Sleep position

On average most of us will spend about 24 years asleep. Sleep is essential for a person’s health and well-being, according to the National Sleep Foundation (NSF). Yet millions of people do not get enough sleep and many suffer from lack of sleep. You know lack of sleep can make you grumpy and foggy. You may not know what it can do to your sex life, memory, health, looks, and even ability to lose weight.

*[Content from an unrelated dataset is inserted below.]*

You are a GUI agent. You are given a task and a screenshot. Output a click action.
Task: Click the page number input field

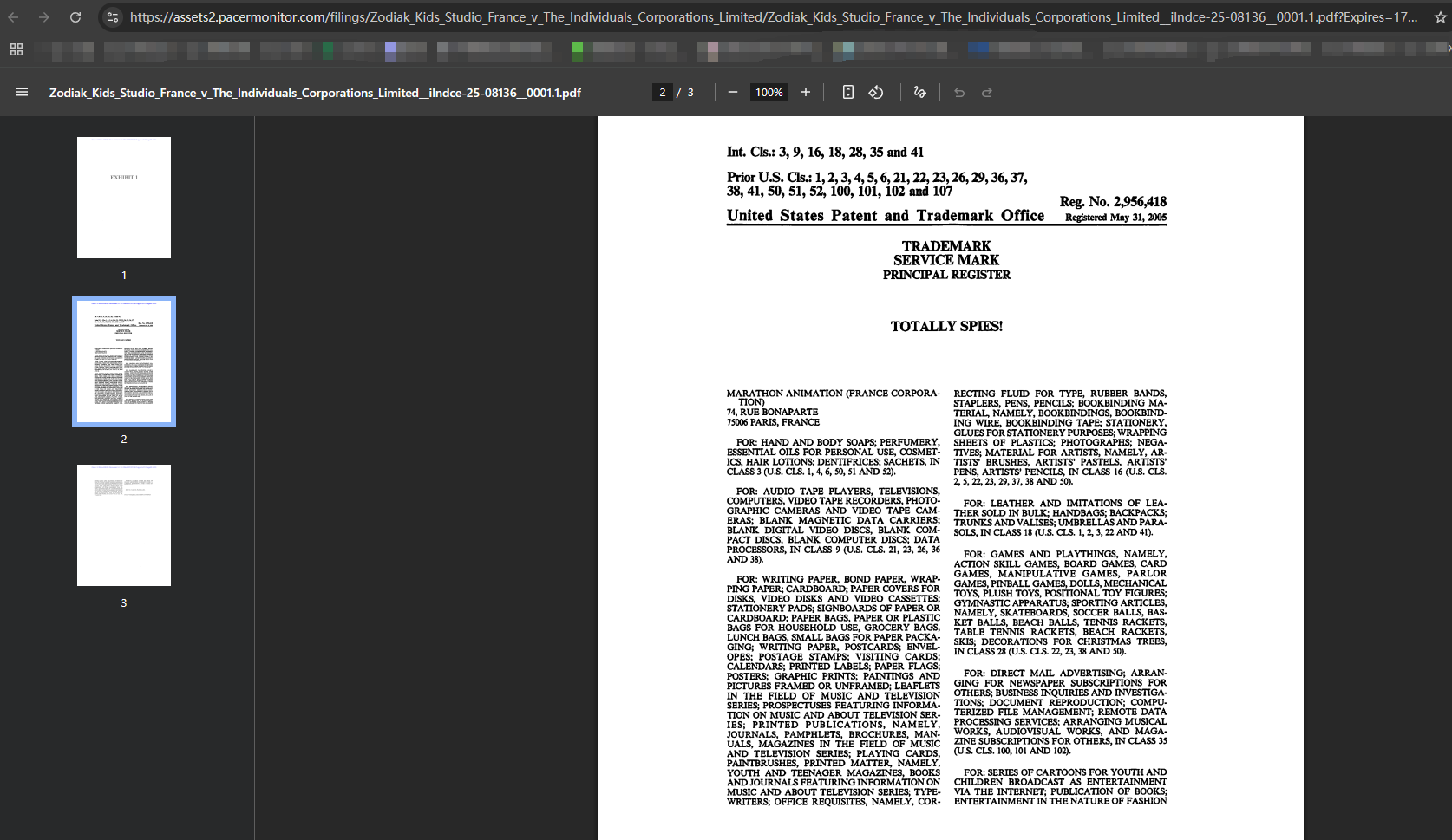[663, 92]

Patients suffering from chronic pain often find that their problems are compounded by the additional difficulties that come with lack of sleep. Back pain is the most common type of chronic pain problem. In a recent study, it was found that approximately two-thirds of patients with chronic back pain suffered from sleep disorders. Research has demonstrated that disrupted sleep will, in turn, exacerbate the chronic back pain problem. Thus, a vicious cycle develops in which the back pain disrupts one’s sleep, and difficulty sleeping makes the pain worse, which in turn makes sleeping more difficult, etc.
Sleeping in the right position so you don’t aggravate any problems goes a long way to help get a good nights sleep.
Back Sleeping
Good for: Preventing neck and back pain and reducing acid reflux.
Bad for: Snoring
Sleeping on your back makes it easy for your head, neck, and spine to maintain a neutral position. “You're not forcing any extra curves into your back”, says Gavin Young, a Chiropractor in Grimsby. It's also ideal for fighting acid reflux, if the head is elevated, your stomach will be below your oesophagus so your using gravity to help hold acid or food down. Although snoring is usually most frequent and severe when people sleep on their back.

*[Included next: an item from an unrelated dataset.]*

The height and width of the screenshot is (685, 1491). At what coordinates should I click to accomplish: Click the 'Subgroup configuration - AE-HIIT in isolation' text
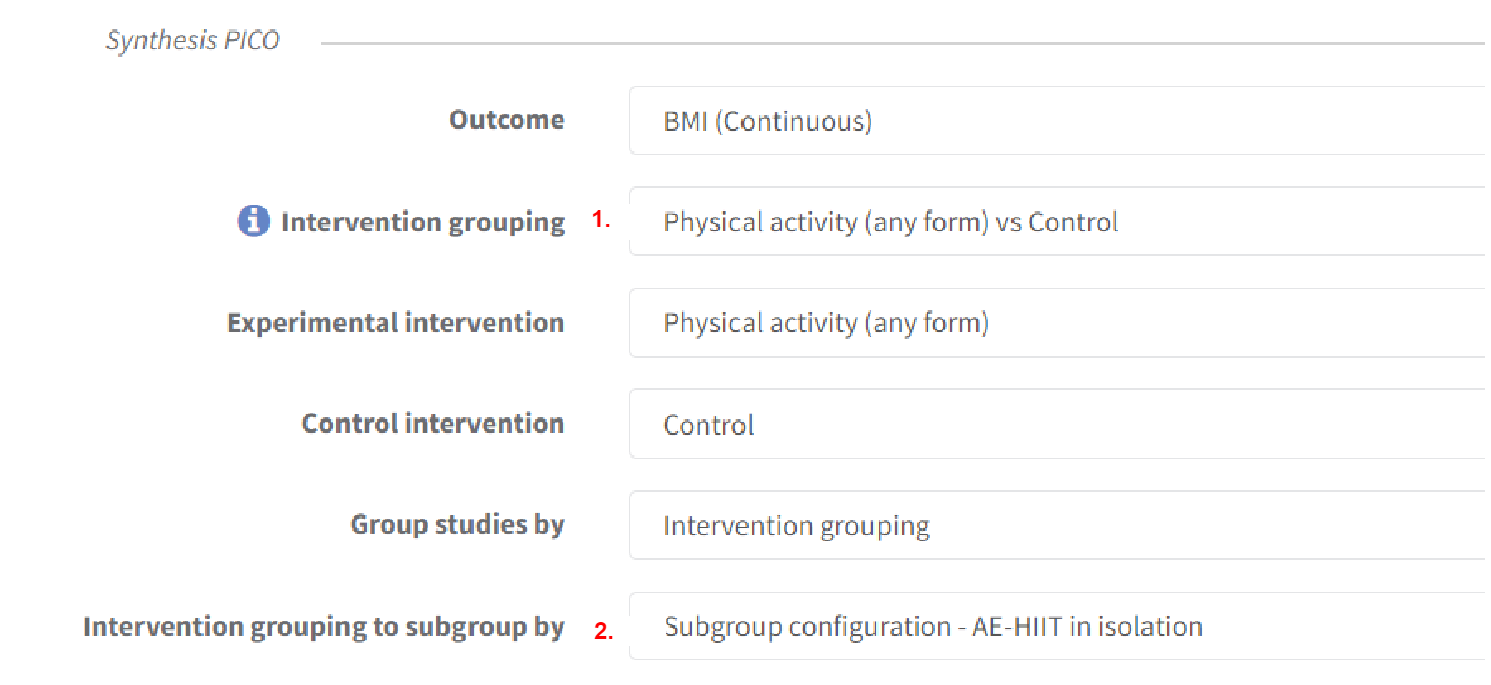point(933,627)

Perfect pillow: One puffy one. The goal is to keep your head and neck supported without propping your head up too much.
Side Sleeping
Good for: Preventing neck and back pain, reducing acid reflux, snoring less, sleeping during pregnancy
Side-sleeping is great for overall health -- it reduces snoring and keeps your spine elongated. If you suffer from acid reflux, this is the next best thing to sleeping on your back. Consider if you're pregnant, sleep on your left side, it's ideal for blood flow. But if you snooze with your knees pulled up high and chin tucked into your chest, you may feel it in the morning, especially if you have an arthritic back or joints.

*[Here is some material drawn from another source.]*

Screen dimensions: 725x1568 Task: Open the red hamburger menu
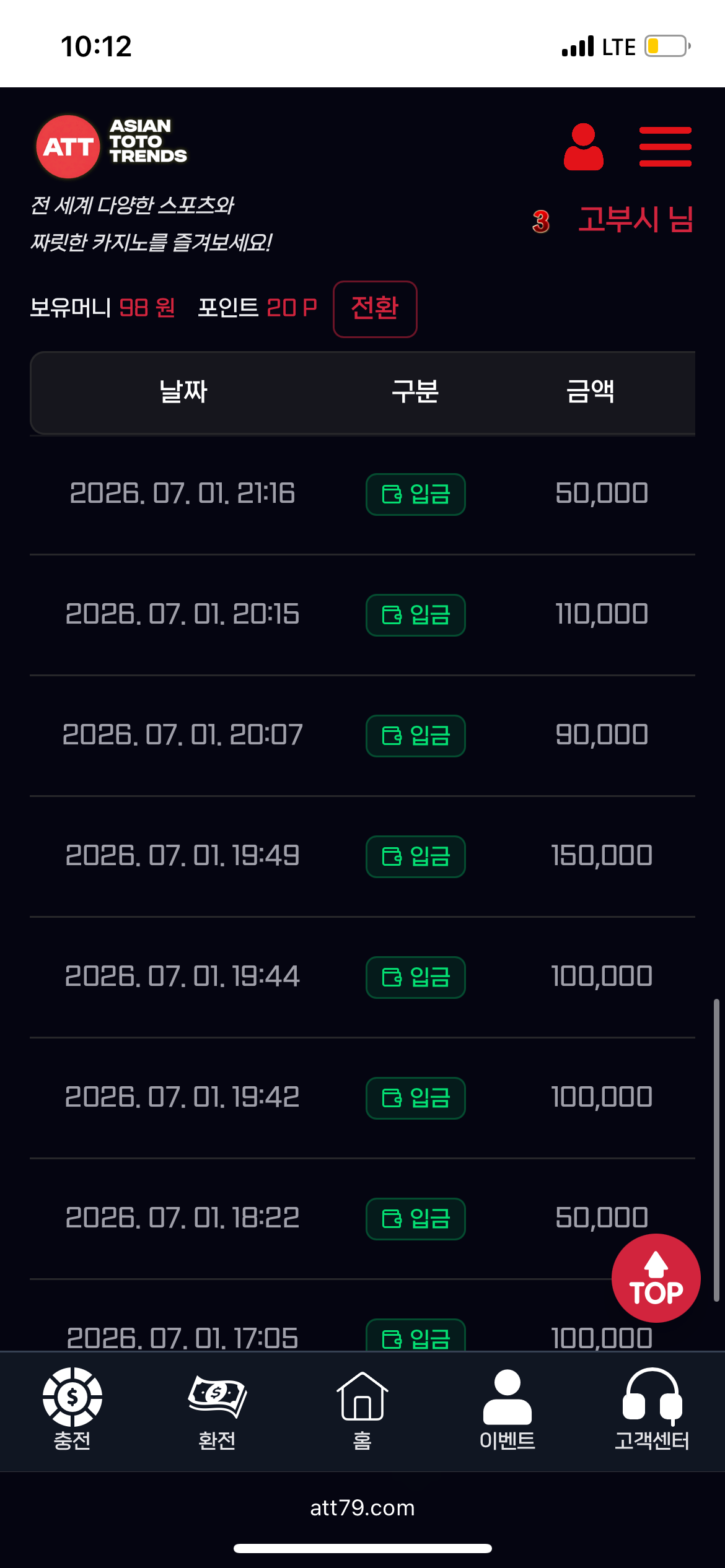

Perfect pillow: A thick one. "You need to fill the space above your shoulder so your head and neck are supported in a neutral position," says Gavin Young-Chiropractor.
Stomach Sleeping
Good for: Easing snoring
Bad for: Avoiding neck and back pain
Stomach sleeping makes it difficult to maintain a neutral position with your spine. What's more, the pose puts pressure on joints and muscles, which can irritate nerves and lead to pain, numbness, and tingling.
Imagine the soreness you'd feel if you kept your neck turned to one side for 8 hours during the day. In this position you have your head to one side for hours at a time.
You won't necessarily feel it the next day, but you may soon start to ache.
Perfect pillow: Just one (and make it a thin one) or none at all.